## What you should do:
From the line containing "Step over the" down to the line containing "The width and height of the screenshot is (1484, 463)." in the records below, reproduce every line exactly, ends included, and omit all others.

Saved entries:

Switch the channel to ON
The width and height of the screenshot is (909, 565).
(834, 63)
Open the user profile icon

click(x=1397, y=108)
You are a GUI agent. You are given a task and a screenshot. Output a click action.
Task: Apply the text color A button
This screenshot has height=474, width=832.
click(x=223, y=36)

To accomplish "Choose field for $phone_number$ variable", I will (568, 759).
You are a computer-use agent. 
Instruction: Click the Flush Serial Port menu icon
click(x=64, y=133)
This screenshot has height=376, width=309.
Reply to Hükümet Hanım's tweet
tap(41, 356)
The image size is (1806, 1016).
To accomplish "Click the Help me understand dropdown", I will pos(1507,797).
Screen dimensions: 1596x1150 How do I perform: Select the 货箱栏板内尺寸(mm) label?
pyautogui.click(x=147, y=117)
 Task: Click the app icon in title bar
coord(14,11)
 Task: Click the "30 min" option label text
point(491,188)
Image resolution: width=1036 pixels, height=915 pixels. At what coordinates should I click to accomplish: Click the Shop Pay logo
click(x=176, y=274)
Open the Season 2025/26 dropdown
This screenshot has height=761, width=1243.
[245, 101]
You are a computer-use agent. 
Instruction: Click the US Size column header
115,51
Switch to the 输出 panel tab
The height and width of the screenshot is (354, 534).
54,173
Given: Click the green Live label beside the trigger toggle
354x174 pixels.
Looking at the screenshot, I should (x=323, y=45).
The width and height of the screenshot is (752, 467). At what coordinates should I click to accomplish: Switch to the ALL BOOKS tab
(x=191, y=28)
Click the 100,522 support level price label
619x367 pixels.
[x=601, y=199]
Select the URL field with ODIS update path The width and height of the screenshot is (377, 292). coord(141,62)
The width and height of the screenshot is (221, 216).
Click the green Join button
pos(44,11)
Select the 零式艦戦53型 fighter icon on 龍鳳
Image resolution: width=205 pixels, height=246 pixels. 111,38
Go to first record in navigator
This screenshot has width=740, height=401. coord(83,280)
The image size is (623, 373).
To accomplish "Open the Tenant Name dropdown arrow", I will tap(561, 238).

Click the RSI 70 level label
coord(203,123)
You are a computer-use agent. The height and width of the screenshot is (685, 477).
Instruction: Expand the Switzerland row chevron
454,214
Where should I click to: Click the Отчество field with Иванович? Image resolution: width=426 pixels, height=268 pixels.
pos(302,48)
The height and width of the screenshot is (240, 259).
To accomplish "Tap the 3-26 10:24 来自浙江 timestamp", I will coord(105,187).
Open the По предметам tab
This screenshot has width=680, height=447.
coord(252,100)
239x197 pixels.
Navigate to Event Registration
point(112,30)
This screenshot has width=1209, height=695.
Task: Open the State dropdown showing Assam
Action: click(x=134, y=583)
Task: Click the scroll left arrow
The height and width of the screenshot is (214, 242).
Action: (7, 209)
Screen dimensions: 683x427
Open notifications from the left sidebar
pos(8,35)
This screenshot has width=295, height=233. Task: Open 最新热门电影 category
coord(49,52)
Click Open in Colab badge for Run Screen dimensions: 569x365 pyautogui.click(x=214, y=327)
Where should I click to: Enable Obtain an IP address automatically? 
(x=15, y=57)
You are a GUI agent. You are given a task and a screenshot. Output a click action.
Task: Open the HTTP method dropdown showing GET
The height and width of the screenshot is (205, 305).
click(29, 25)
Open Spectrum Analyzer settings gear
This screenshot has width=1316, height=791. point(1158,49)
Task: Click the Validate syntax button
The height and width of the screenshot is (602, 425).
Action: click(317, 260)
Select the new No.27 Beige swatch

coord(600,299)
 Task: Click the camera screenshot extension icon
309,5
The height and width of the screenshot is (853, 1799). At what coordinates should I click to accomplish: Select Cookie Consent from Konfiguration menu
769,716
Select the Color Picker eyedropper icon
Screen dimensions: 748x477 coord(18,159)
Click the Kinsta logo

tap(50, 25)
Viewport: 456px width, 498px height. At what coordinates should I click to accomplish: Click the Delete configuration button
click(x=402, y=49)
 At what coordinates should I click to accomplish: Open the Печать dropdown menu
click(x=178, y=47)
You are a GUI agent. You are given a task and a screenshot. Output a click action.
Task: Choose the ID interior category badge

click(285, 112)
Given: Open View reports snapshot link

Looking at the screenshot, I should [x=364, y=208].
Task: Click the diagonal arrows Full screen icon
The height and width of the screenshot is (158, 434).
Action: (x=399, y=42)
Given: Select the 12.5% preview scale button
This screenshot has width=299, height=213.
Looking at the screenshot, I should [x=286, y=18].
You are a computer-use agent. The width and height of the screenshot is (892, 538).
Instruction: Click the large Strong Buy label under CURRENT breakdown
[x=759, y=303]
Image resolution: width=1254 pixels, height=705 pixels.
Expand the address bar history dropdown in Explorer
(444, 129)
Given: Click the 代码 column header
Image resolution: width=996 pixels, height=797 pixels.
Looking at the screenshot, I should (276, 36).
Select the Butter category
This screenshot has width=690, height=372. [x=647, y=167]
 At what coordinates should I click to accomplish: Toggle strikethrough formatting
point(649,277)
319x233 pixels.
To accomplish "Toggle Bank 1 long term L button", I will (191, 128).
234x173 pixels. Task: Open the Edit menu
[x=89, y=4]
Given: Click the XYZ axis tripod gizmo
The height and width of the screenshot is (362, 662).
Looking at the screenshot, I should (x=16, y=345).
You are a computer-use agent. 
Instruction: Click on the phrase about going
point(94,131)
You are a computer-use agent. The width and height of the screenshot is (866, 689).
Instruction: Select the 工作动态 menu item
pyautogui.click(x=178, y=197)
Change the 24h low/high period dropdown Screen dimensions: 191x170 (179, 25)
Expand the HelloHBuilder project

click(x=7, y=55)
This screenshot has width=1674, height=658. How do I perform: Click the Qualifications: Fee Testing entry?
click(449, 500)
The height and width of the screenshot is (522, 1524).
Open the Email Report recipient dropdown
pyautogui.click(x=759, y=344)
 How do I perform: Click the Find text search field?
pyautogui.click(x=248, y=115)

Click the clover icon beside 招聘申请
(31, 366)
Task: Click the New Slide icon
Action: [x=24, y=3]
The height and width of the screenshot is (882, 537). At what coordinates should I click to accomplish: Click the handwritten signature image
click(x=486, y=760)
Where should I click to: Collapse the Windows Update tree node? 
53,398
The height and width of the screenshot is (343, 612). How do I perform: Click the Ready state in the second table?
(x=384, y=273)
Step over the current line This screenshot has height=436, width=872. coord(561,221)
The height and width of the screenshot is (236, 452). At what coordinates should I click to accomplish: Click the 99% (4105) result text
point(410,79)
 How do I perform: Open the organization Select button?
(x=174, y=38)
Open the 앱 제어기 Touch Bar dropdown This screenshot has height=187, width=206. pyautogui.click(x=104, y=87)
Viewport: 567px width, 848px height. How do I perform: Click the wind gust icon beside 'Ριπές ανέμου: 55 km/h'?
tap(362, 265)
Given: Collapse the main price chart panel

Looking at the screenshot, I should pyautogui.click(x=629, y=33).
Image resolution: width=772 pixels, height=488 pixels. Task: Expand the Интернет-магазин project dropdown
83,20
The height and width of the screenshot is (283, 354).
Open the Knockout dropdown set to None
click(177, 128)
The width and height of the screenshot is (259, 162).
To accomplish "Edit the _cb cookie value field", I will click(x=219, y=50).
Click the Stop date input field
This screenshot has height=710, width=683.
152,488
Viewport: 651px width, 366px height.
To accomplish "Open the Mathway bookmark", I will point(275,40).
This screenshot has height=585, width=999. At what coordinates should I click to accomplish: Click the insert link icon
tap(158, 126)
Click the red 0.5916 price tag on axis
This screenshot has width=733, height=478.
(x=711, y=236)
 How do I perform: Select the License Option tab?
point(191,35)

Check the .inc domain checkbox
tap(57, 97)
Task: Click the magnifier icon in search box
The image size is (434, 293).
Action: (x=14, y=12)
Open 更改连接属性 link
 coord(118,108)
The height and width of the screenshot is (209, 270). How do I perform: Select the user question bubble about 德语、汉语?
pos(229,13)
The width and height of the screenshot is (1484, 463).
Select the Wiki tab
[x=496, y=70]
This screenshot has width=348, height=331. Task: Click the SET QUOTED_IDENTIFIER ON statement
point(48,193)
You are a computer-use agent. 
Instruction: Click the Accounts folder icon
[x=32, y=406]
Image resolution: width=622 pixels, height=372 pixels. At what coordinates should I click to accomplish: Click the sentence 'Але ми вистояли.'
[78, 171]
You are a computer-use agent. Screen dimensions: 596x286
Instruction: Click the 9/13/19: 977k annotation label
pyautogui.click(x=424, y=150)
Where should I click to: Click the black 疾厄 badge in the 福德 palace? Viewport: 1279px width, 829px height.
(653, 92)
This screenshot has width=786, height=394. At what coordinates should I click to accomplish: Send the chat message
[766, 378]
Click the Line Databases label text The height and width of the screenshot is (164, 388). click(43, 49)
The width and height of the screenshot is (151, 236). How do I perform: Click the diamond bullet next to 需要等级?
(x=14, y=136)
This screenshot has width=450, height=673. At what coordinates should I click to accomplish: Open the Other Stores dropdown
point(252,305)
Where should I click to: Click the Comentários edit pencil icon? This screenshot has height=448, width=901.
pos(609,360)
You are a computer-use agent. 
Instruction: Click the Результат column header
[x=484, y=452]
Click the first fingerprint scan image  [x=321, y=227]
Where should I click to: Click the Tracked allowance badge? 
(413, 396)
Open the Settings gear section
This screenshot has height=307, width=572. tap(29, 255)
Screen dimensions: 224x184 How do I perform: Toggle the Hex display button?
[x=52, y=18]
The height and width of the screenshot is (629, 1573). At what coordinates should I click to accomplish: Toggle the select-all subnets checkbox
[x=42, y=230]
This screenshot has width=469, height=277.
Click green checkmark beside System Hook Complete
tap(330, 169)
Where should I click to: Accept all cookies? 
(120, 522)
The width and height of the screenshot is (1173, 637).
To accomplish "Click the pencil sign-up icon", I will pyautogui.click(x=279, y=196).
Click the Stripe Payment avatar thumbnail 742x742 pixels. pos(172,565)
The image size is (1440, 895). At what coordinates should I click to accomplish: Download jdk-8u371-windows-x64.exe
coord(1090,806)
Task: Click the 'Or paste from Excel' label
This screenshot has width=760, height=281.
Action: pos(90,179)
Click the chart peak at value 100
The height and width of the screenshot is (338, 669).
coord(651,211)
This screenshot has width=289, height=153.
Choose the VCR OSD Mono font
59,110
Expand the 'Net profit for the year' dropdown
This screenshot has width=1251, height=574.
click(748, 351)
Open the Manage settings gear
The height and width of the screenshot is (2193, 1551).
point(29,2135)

## Reply:
Step over the current line This screenshot has height=436, width=872. coord(561,221)
The height and width of the screenshot is (236, 452). At what coordinates should I click to accomplish: Click the 99% (4105) result text
point(410,79)
 How do I perform: Open the organization Select button?
(x=174, y=38)
Open the 앱 제어기 Touch Bar dropdown This screenshot has height=187, width=206. pyautogui.click(x=104, y=87)
Viewport: 567px width, 848px height. How do I perform: Click the wind gust icon beside 'Ριπές ανέμου: 55 km/h'?
tap(362, 265)
Given: Collapse the main price chart panel

Looking at the screenshot, I should pyautogui.click(x=629, y=33).
Image resolution: width=772 pixels, height=488 pixels. Task: Expand the Интернет-магазин project dropdown
83,20
The height and width of the screenshot is (283, 354).
Open the Knockout dropdown set to None
click(177, 128)
The width and height of the screenshot is (259, 162).
To accomplish "Edit the _cb cookie value field", I will click(x=219, y=50).
Click the Stop date input field
This screenshot has height=710, width=683.
152,488
Viewport: 651px width, 366px height.
To accomplish "Open the Mathway bookmark", I will point(275,40).
This screenshot has height=585, width=999. At what coordinates should I click to accomplish: Click the insert link icon
tap(158, 126)
Click the red 0.5916 price tag on axis
This screenshot has width=733, height=478.
(x=711, y=236)
 How do I perform: Select the License Option tab?
point(191,35)

Check the .inc domain checkbox
tap(57, 97)
Task: Click the magnifier icon in search box
The image size is (434, 293).
Action: (x=14, y=12)
Open 更改连接属性 link
 coord(118,108)
The height and width of the screenshot is (209, 270). How do I perform: Select the user question bubble about 德语、汉语?
pos(229,13)
The width and height of the screenshot is (1484, 463).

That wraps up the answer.